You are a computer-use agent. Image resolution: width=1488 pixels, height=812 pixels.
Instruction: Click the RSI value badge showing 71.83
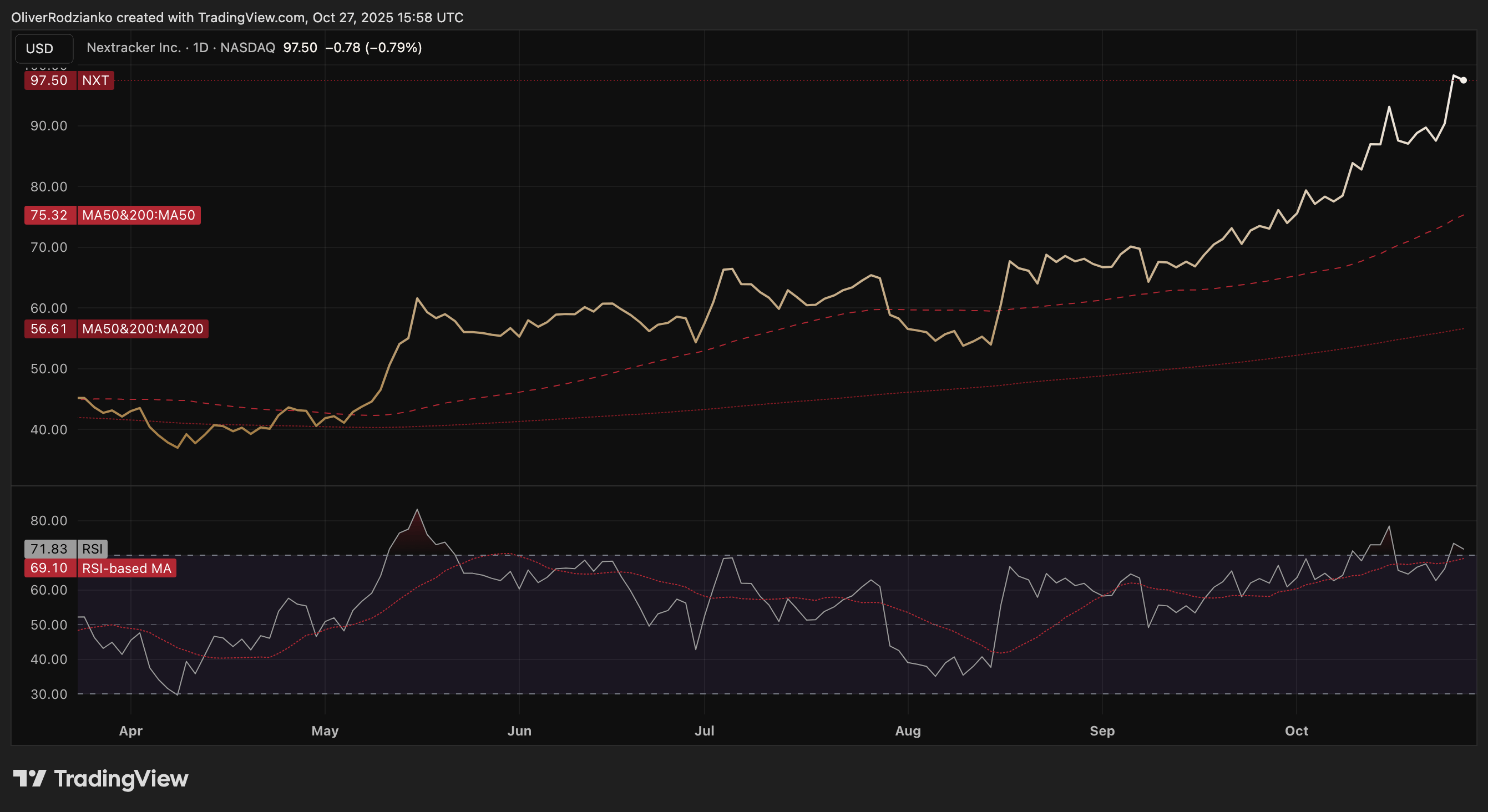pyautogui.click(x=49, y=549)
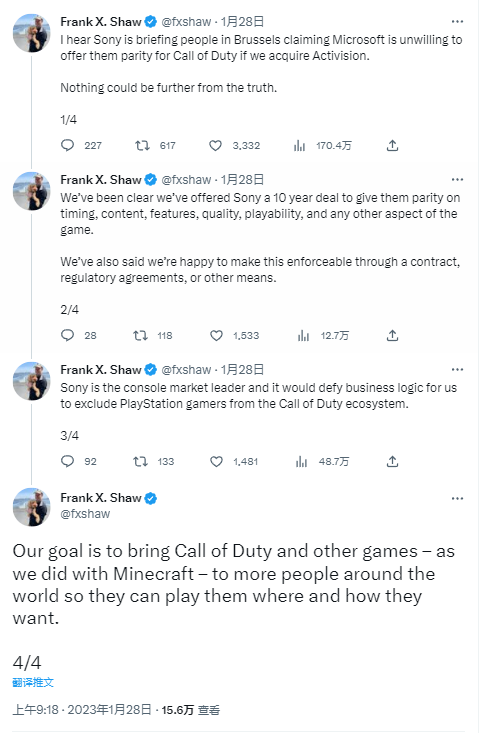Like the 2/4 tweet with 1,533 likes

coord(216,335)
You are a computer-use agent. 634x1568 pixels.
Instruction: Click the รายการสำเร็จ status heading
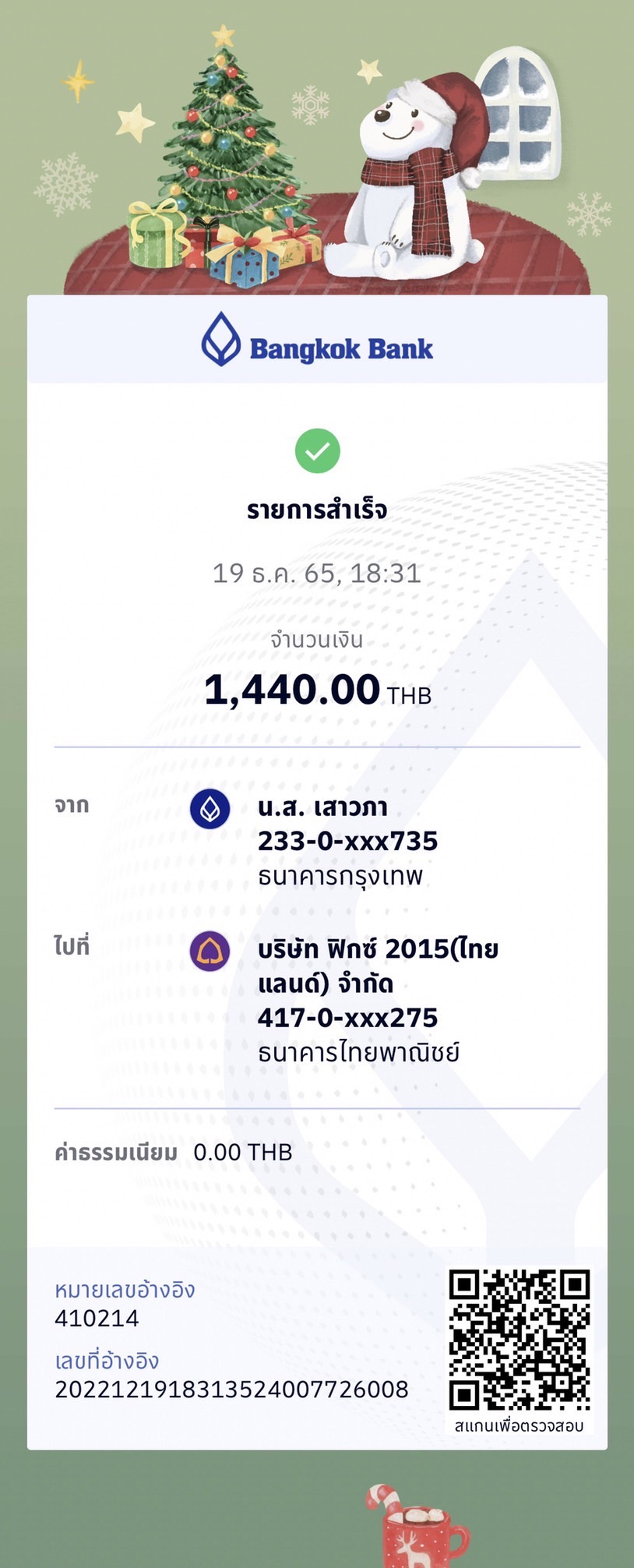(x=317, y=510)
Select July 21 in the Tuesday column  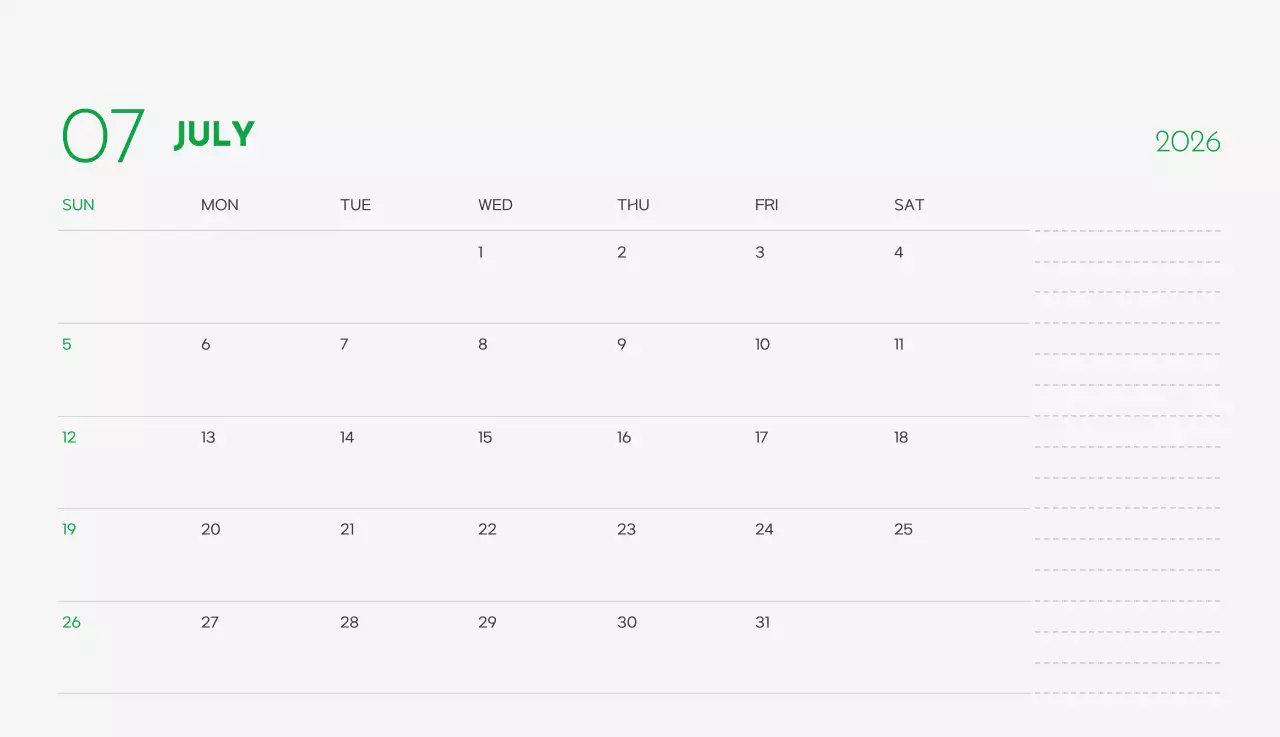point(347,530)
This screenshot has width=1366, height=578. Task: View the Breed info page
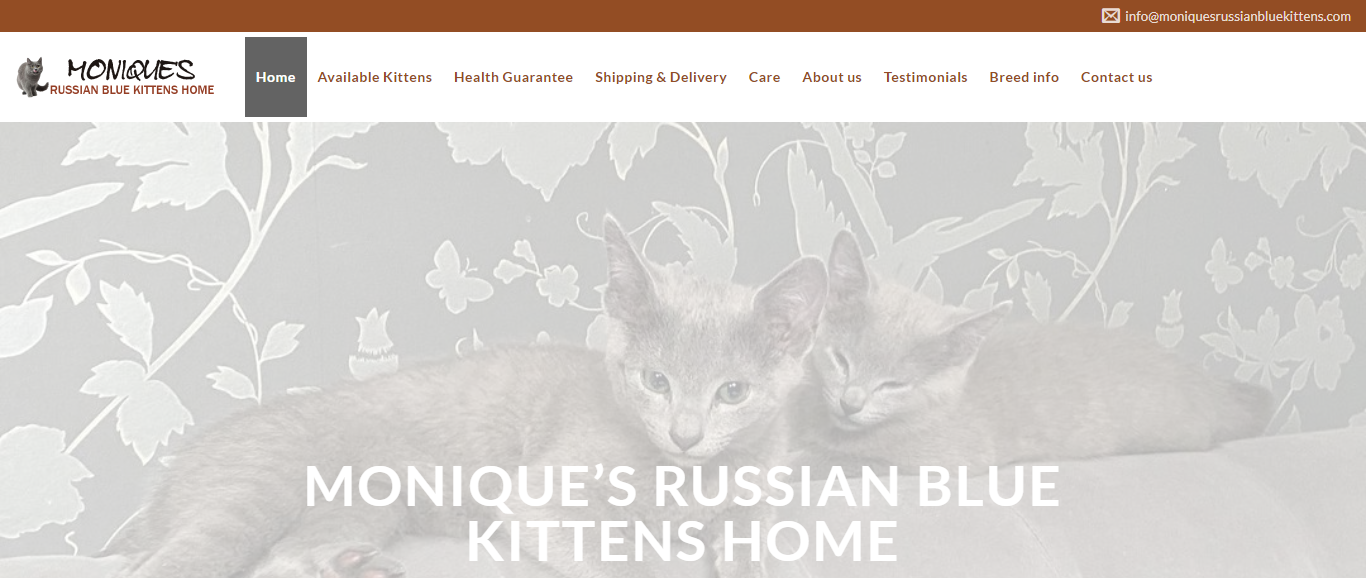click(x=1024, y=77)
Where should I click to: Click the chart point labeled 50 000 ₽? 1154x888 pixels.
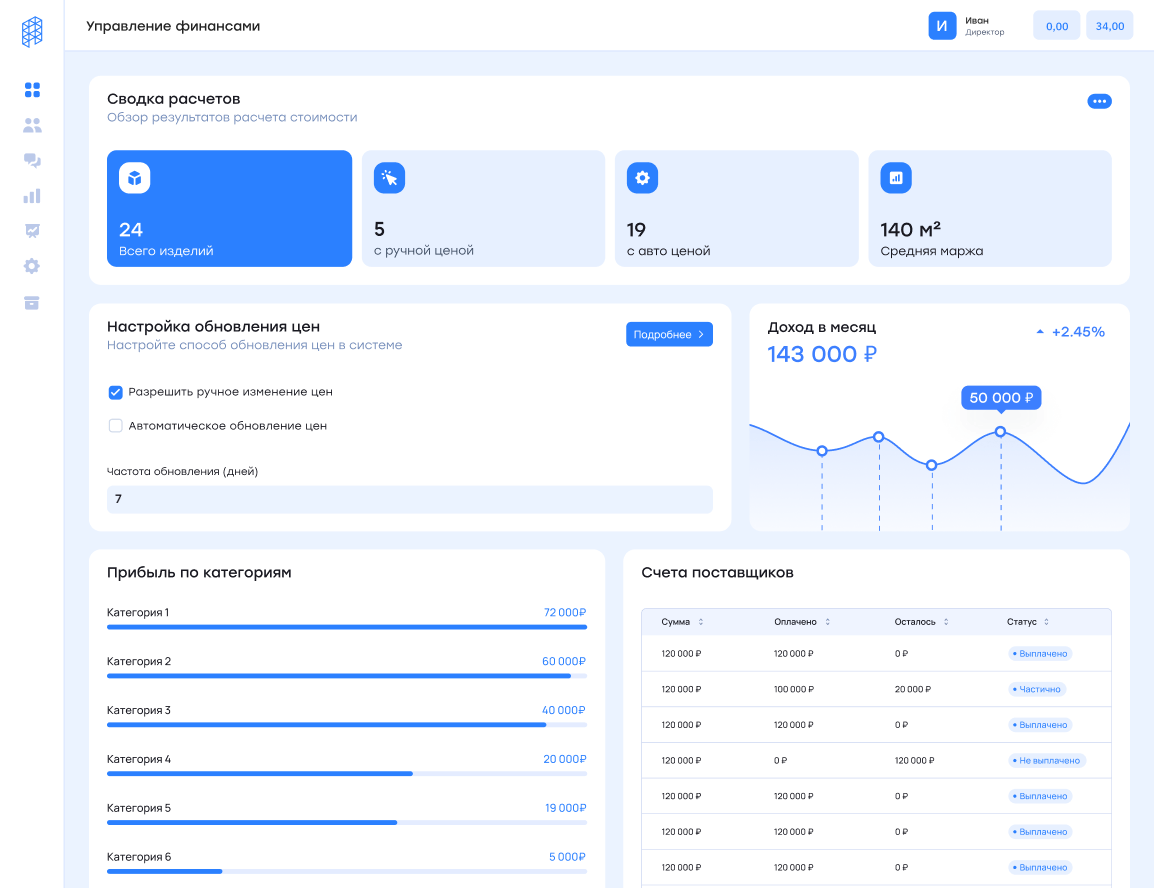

• [Problem to work on]: Rewrite the material from the line containing "This screenshot has" through its end, swapping "Breed" for "Pet" and changing nothing else. Leave the pictures out of your answer.

• [Response to the task]:
This screenshot has width=1366, height=578. Task: View the Pet info page
click(x=1024, y=77)
Where should I click to: Click the chart point labeled 50 000 ₽? 1154x888 pixels.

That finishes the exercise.